Victims of Communism Museum documents the deadly cost of communism

George Mason University professor Colin Dueck visits the Victims of Communism Museum in Washington, D.C. and discovers the deadly cost communism has exacted on the world.

Via First Things:

The Cost of Communism

Only two blocks from the White House, a small museum in an elegant Beaux Arts mansion draws our attention to one of the deadliest ideologies of all time: communism. The Victims of Communism Museum opened only last year after decades of thoughtful planning, and the care that went into the project shows. Visiting the museum is a powerful experience.

As you enter the building, a placard declares the startling human cost of world communism: Over 100 million people have been killed since Lenin took power. Josef Stalin supposedly said that whereas one death is a tragedy, a million deaths is a statistic. He would certainly know. The mind cannot comprehend such mass misery; it glazes over.
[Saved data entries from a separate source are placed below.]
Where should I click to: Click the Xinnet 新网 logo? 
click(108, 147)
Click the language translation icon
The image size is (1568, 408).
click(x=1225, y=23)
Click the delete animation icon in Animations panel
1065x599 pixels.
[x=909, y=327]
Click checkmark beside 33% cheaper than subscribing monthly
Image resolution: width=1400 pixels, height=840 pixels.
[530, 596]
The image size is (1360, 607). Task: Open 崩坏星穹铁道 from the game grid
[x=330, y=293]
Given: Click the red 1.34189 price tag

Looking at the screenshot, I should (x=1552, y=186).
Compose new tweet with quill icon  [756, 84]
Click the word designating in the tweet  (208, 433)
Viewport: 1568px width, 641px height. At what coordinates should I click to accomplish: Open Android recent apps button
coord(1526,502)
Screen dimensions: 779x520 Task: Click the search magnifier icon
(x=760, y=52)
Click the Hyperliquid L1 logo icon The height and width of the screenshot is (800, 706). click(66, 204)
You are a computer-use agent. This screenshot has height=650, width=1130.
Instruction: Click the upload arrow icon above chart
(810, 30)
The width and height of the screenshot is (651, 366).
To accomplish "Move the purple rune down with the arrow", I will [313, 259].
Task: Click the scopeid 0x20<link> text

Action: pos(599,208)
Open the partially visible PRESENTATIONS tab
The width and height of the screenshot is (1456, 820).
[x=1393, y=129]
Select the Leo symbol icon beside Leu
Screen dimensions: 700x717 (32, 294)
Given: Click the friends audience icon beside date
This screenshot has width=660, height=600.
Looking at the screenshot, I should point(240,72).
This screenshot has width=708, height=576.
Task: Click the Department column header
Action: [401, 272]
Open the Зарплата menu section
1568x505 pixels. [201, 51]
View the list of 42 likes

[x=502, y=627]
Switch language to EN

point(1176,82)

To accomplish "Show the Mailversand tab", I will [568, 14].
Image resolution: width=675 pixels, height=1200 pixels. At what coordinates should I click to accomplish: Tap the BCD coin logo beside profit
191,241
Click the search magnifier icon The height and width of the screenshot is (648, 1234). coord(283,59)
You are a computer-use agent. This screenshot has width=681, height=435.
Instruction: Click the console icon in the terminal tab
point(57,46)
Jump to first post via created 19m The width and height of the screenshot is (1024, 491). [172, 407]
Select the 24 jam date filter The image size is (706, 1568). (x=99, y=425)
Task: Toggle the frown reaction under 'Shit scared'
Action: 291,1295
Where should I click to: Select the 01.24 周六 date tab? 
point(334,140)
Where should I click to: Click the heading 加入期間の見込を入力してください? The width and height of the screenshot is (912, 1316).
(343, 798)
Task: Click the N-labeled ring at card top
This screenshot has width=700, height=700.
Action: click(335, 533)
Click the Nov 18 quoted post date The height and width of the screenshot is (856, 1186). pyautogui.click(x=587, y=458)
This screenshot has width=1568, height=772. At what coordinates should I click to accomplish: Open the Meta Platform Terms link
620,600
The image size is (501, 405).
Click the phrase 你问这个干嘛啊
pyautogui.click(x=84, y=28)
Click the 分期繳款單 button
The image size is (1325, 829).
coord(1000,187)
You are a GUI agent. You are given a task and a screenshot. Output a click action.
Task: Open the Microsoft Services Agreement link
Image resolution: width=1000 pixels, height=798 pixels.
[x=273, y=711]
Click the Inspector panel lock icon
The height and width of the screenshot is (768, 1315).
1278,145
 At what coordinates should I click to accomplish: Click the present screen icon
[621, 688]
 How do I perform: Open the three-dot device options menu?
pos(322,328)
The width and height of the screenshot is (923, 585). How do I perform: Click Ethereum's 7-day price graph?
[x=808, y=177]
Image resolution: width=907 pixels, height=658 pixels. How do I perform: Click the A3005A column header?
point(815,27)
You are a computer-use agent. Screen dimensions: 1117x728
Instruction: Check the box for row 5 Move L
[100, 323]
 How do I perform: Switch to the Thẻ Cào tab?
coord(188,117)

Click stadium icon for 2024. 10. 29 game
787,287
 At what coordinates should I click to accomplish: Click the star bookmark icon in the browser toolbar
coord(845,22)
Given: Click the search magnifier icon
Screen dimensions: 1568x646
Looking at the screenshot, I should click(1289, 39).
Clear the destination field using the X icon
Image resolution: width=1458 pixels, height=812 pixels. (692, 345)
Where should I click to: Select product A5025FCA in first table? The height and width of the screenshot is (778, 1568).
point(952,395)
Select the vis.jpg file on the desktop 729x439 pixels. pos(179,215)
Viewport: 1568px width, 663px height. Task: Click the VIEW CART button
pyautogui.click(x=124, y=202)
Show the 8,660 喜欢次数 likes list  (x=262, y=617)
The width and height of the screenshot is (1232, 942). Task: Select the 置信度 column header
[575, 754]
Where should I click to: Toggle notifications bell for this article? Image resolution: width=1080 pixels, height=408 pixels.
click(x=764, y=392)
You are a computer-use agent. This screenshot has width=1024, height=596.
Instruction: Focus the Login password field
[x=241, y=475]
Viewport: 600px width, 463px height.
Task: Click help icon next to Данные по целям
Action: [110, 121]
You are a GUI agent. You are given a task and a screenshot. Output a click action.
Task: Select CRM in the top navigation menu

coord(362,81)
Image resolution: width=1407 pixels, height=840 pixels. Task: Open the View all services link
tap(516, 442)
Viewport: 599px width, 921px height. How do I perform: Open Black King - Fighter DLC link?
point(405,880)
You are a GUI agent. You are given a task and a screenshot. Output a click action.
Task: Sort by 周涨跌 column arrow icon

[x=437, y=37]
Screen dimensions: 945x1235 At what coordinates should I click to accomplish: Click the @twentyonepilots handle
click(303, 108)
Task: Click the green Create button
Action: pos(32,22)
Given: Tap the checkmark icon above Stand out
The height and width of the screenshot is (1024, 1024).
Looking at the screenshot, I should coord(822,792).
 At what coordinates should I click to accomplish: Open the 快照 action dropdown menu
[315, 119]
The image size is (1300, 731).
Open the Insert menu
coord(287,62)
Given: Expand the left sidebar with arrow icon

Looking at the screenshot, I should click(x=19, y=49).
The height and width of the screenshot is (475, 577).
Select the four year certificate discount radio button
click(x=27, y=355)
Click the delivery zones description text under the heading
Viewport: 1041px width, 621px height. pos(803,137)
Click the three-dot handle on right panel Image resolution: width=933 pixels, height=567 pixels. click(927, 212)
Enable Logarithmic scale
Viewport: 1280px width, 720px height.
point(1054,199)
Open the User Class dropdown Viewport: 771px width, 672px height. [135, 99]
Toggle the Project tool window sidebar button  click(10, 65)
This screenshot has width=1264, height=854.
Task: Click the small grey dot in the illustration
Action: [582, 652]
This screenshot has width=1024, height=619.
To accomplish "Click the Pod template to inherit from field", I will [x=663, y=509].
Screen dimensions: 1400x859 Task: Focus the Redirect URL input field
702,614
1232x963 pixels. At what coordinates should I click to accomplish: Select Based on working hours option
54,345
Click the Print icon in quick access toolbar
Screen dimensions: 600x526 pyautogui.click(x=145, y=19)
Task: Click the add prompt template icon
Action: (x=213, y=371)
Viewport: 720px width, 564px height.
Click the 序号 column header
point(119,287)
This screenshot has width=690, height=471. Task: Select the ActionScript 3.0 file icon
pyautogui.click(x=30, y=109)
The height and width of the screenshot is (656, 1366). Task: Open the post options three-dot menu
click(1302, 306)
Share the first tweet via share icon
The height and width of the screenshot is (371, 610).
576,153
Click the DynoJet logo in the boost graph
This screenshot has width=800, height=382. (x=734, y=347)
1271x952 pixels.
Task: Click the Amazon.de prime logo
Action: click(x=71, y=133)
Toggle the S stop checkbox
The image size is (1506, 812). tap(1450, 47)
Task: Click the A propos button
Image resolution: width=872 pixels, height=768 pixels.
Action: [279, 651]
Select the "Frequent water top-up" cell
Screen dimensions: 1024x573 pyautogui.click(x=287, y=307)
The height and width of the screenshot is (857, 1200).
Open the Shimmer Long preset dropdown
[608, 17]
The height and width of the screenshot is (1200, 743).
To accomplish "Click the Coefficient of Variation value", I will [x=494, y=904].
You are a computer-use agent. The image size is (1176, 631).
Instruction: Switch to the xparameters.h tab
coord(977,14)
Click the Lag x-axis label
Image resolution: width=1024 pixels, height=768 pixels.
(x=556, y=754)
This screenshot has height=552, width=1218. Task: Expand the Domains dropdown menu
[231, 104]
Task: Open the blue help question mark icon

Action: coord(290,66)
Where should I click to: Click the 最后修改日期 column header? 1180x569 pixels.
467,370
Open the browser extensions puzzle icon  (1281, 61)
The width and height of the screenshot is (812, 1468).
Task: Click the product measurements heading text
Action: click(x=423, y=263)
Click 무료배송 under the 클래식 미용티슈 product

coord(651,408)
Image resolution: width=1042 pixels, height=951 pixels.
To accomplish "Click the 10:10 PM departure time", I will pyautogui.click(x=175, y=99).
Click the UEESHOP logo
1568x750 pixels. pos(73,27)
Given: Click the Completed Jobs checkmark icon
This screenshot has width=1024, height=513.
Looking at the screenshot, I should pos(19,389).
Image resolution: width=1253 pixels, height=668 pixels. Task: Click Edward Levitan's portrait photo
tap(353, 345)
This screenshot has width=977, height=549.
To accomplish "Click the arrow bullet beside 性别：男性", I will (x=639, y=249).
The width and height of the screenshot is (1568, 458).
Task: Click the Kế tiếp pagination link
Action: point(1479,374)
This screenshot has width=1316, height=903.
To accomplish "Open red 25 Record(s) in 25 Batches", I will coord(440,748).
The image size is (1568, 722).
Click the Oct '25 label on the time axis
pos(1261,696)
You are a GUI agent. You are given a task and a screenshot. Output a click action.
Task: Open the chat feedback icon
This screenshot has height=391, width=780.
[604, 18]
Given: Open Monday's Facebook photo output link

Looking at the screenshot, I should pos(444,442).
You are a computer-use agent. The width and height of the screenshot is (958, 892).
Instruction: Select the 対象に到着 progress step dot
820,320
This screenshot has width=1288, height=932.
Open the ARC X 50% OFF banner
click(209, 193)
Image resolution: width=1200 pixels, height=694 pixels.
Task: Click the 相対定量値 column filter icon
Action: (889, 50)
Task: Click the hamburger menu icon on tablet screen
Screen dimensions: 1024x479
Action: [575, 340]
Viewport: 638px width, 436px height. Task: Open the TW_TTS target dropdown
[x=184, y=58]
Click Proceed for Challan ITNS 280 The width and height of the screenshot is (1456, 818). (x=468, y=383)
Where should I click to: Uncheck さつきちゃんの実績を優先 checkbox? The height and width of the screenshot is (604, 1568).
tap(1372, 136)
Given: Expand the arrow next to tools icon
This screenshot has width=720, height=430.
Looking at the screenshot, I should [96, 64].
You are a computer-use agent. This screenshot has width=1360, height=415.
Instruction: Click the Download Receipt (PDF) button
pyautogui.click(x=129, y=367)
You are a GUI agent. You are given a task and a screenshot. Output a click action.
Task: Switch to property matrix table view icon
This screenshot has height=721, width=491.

The VOC Museum’s curators overcome this problem by highlighting individual human tragedies. Visitors are shown in the most vivid way possible—through recordings, written testimonies, and more—that the casualties of communism were individual human beings.

In a sense, the victims of communism number far more than 100 million. If we consider those forced to live under this tyrannical system, tortured by it, or driven from their homes because of it, then the numbers are far greater. My grandparents were German-speaking Anabaptists living in Ukraine over one hundred years ago. As the Bolshevik revolution plunged the region into deepening repression, famine, and civil war, violent anarchists as well as communists struggled for control over local villages. Pacifist peasant communities that successfully built a life for themselves over preceding generations were a natural target. My grandfather’s family was terrorized, and his father was killed. Desperate to survive, the remaining members of the family managed to travel to the Baltic, then across the Atlantic Ocean. Settling in Western Canada during the early 1920s, they created a new life for themselves, just as their ancestors once did. Working hard in a free country, they farmed the land, went to church, raised a family, and smiled. But they passed on to their grandson a profound mistrust toward the supposed benefits of socialism.

The museum’s first gallery focuses on the Bolshevik takeover of Russia. Lenin was the first to pioneer the model of one-party totalitarian dictatorship. As the VOC Museum reminds us, some of that model’s features included:

  • the creation of a comprehensive police state, with security forces empowered to kill, torture, terrorize, and toss whole categories of innocent people into prison
  • the assertion of the Communist Party’s monopolistic authority over private life
  • mass executions, deportations, and forced starvation
  • the attempted destruction of civil society including any traditional, free, or independent source of authority apart from the new regime
  • the existence of a sweeping utopian ideology to justify and encourage all the above

For Lenin, opposition to his regime was necessarily illegitimate, the expression of nothing more than selfish class interests to be crushed.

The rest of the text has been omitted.